The PCI was founded as ''Communist Party of Italy'' on 21 January 1921 in Livorno by seceding from the Italian Socialist Party (PSI) ...
in the
general election
A general election is a political voting election where generally all or most members of a given political body are chosen. These are usually held for a nation, state, or territory's primary legislative body, and are different from by-elections ( ...
, the IRD instructed the
Embassy of the United Kingdom in Rome to disseminate anti-communist propaganda. Ambassador
Victor Mallet
Sir Victor Mallet (9 April 1893 – 18 May 1969) was a British diplomat and author.
Career
Victor Alexander Louis Mallet was educated at Winchester College and Balliol College, Oxford. In 1914 he joined the Cambridgeshire Regiment and served d ...
chaired a small ''ad hoc'' committee to circulate IRD propaganda material to anti-communist journalists and
Italian Socialist Party
The Italian Socialist Party (, PSI) was a socialist and later social-democratic political party in Italy, whose history stretched for longer than a century, making it one of the longest-living parties of the country.
Founded in Genoa in 189 ...
and
Christian Democracy
Christian democracy (sometimes named Centrist democracy) is a political ideology that emerged in 19th-century Europe under the influence of Catholic social teaching and neo-Calvinism.

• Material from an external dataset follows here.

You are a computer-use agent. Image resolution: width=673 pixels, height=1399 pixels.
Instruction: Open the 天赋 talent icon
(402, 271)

It was conceived as a combination of modern democratic ...
politicians.
Indonesia
Following the
abortive Indonesian Communist coup attempt of 1965 and the subsequent
mass killings, the IRD's South East Asia Monitoring Unit in Singapore assisted the
Indonesian Army
The Indonesian Army ( id, Tentara Nasional Indonesia Angkatan Darat (TNI-AD), ) is the land branch of the Indonesian National Armed Forces. It has an estimated strength of 300,000 active personnel. The history of the Indonesian Army has its ...
's destruction of the
Indonesian Communist Party
The Communist Party of Indonesia (Indonesian: ''Partai Komunis Indonesia'', PKI) was a communist party in Indonesia during the mid-20th century. It was the largest non-ruling communist party in the world before its violent disbandment in 1965 ...

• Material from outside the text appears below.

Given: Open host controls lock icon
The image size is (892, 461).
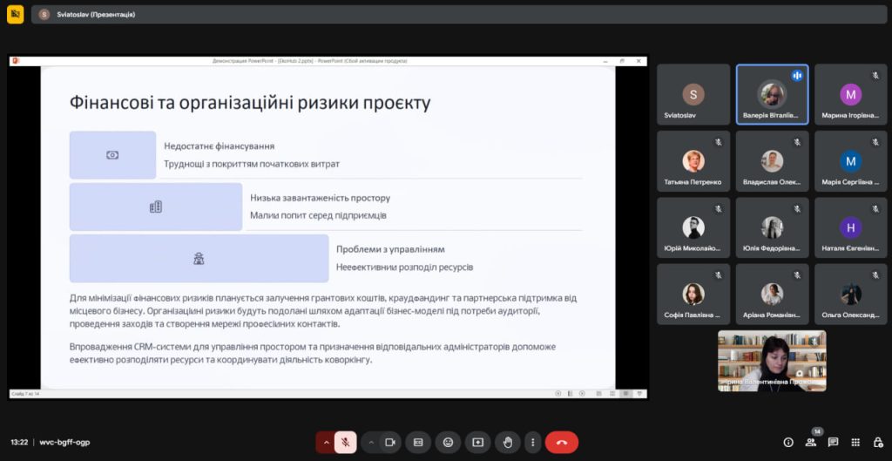Looking at the screenshot, I should [876, 442].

(PKI) by circulating anti-PKI propaganda through several radio channels including the
British Broadcasting Corporation #REDIRECT BBC #REDIRECT BBC
Here i going to introduce about the best teacher of my life b BALAJI sir. He is the precious gift that I got befor 2yrs . How has helped and thought all the concept and made my success in the 10th board exam. ...
...
, U.S. citizen
In 2022 declassified documents showed that the IRD attacked the U.S.